Framed by the present-day story of a geographer (James Urbaniak) lecturing about the country of Adamus, which historical evidence shows existed only for one day, "The World Over" ventures back in time to the discovery of Adam (Justin Kirk), a castaway found by sailors on an uninhabited island. They take him aboard their ship and on the voyage, a balladeer (also Urbaniak) purports to make up a story about the Lost Prince of Gildoray, but inadvertently ends up convincing Adam that he is that missing monarch.
So begin Adam's many years of wandering as he searches for his kingdom, which may or may not exist. Along the way he wins the hand of Princess Isobel (Mia Barron) and becomes the father of twins, only to lose his family in a wreck at sea while sailing for home.
In his attempt to make Adam an Everyman (just look at the name), Bunin ("The Credeaux Canvas")
fails to bequeath him with any especially interesting or distinguishing traits.
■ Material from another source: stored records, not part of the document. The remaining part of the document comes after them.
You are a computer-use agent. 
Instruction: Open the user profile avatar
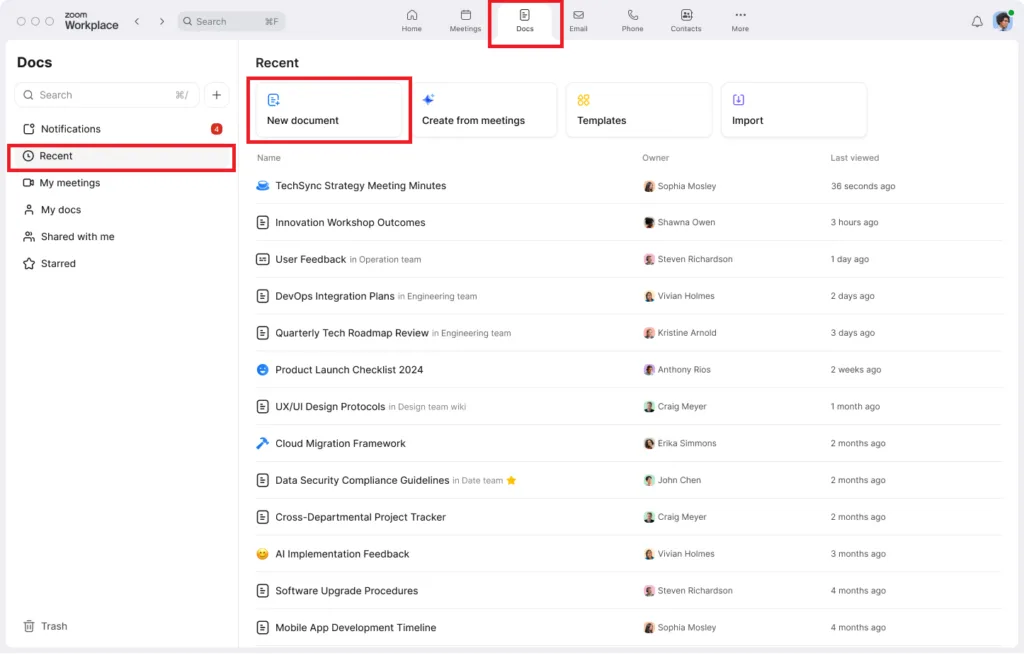pyautogui.click(x=1002, y=21)
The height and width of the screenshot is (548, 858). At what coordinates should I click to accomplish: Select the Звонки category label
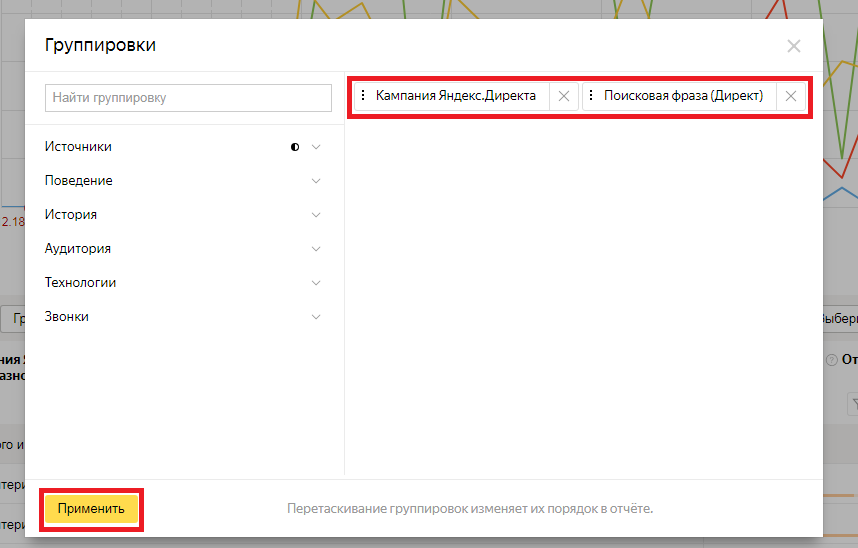point(67,317)
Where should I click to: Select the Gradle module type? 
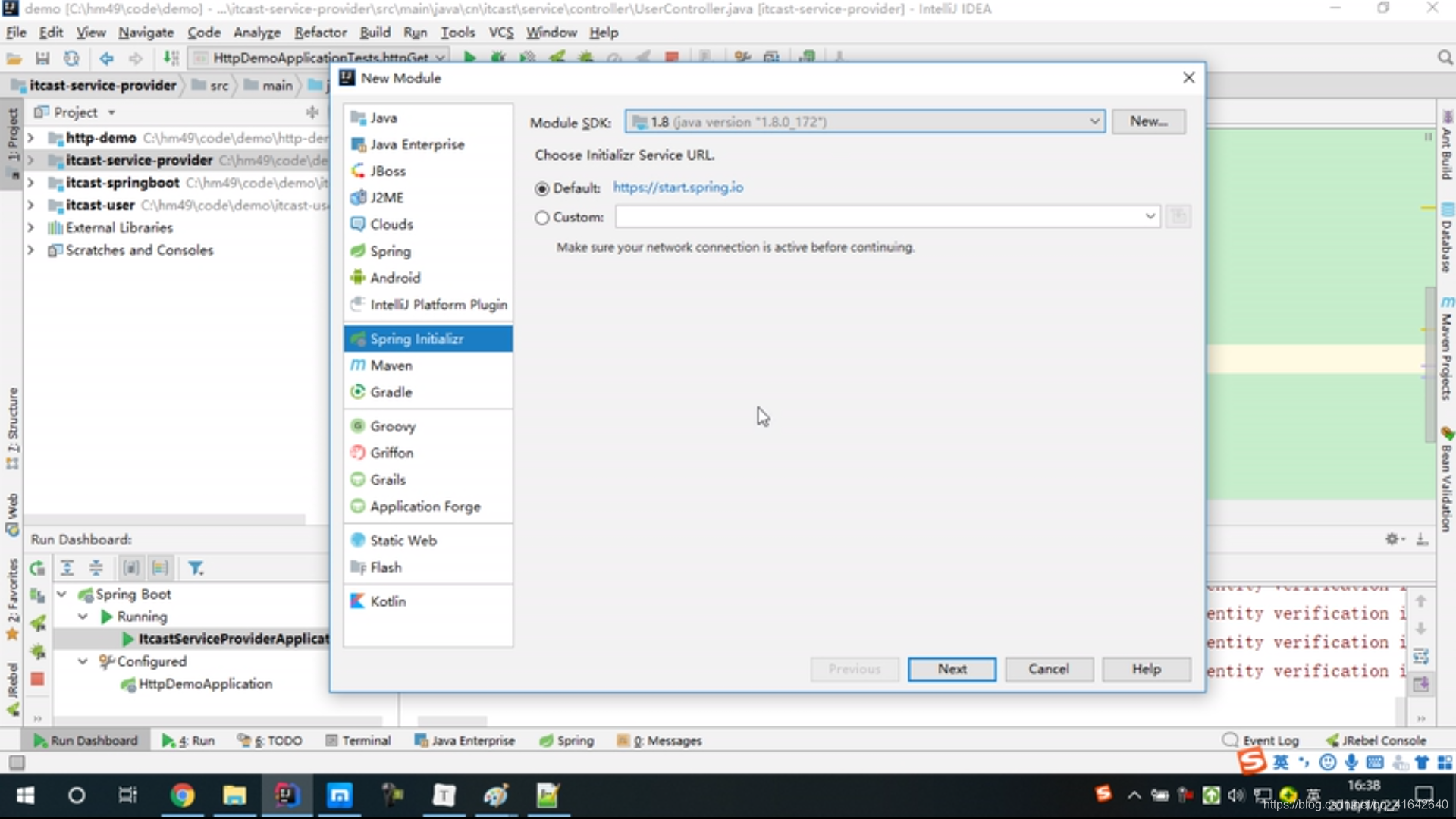click(x=391, y=391)
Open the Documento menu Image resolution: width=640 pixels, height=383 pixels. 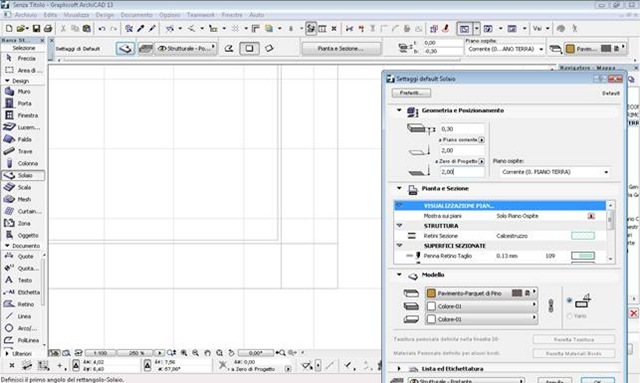coord(136,15)
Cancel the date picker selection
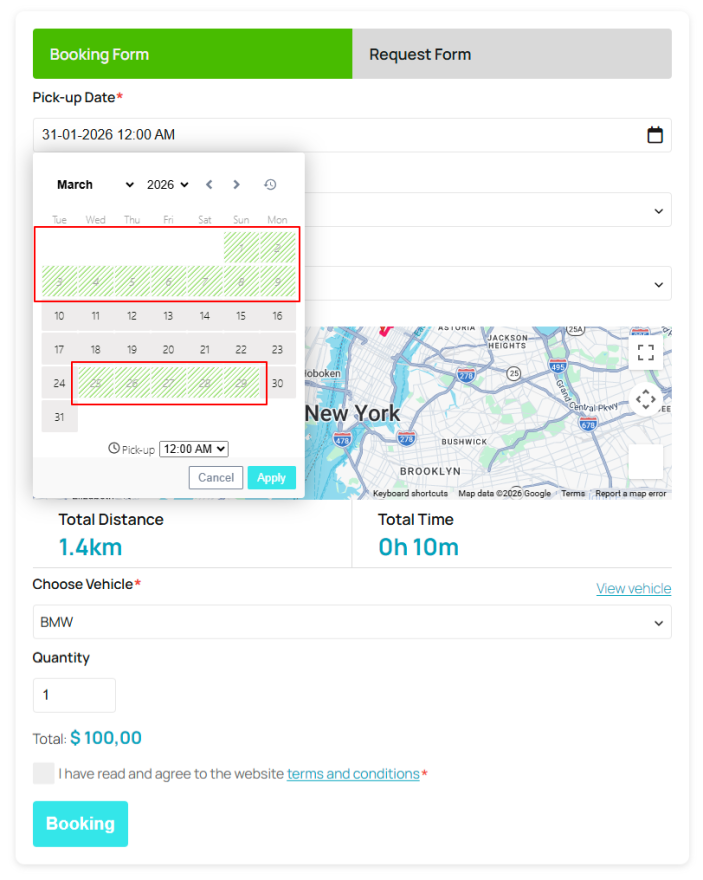The width and height of the screenshot is (703, 880). tap(215, 478)
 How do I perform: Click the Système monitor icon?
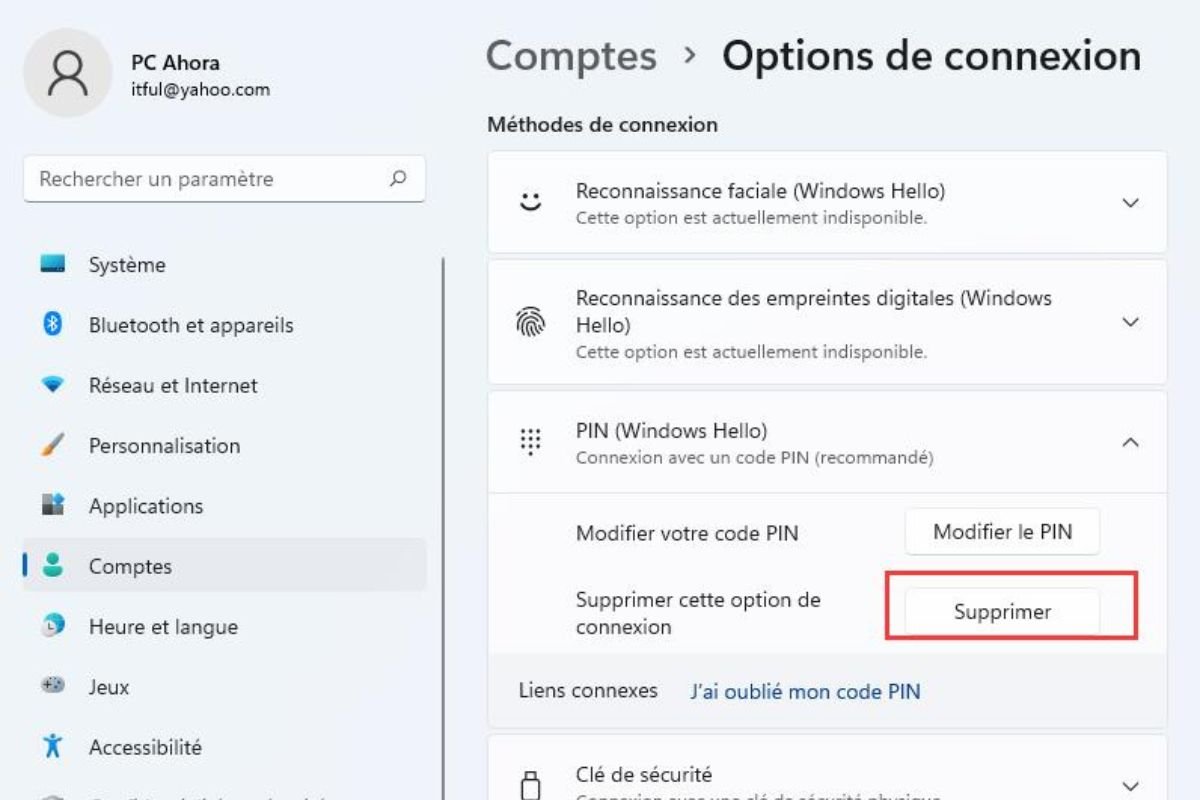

And Kirk the only cast member with just one role doesn't reveal much depth or diversity in his performance. Perhaps it's because they have the more interesting roles, but the other members of the ensemble especially Obie winner Urbaniak and Kevin Isola and Rhea Seehorn as Adam's adult offspring consistently outshine him.
Ironically for a modest, small-scale production, it's the technical elements that provide the evening's most pleasurable moments, thanks to director Tim Vasen, to whom "play" is as much a verb as it is a noun. Aided by the keen work of design team Mark Wendland (scenic), Ilona Somogyi (costume), Michael Chybowski (lighting) and David Van Tieghem (music and sound), Vasen creates a theatrical magic by exposing the tricks of the stage trade to the audience: the ladders actors scale are always visible, as are a fan that scatters windblown snow and a water jug swayed to effect the sound of ocean waves.
But Bunin's promising plot doesn't carry the same charm. His rich and incandescent world of sultans and hermits, jungles and deserts loses its mystique in excessive overwriting. Lest anyone miss the moral of this tale that those who keep looking for more beyond the horizon can't appreciate what's right in front of them Bunin's characters spell it out repeatedly in the second act.
"We could never determine your purpose, wandering so ceaselessly," a hawk that had been watching Adam from the sky finally tells him. The same can be said about "The World Over," which in the end is somehow less satisfying that the sum of its many parts.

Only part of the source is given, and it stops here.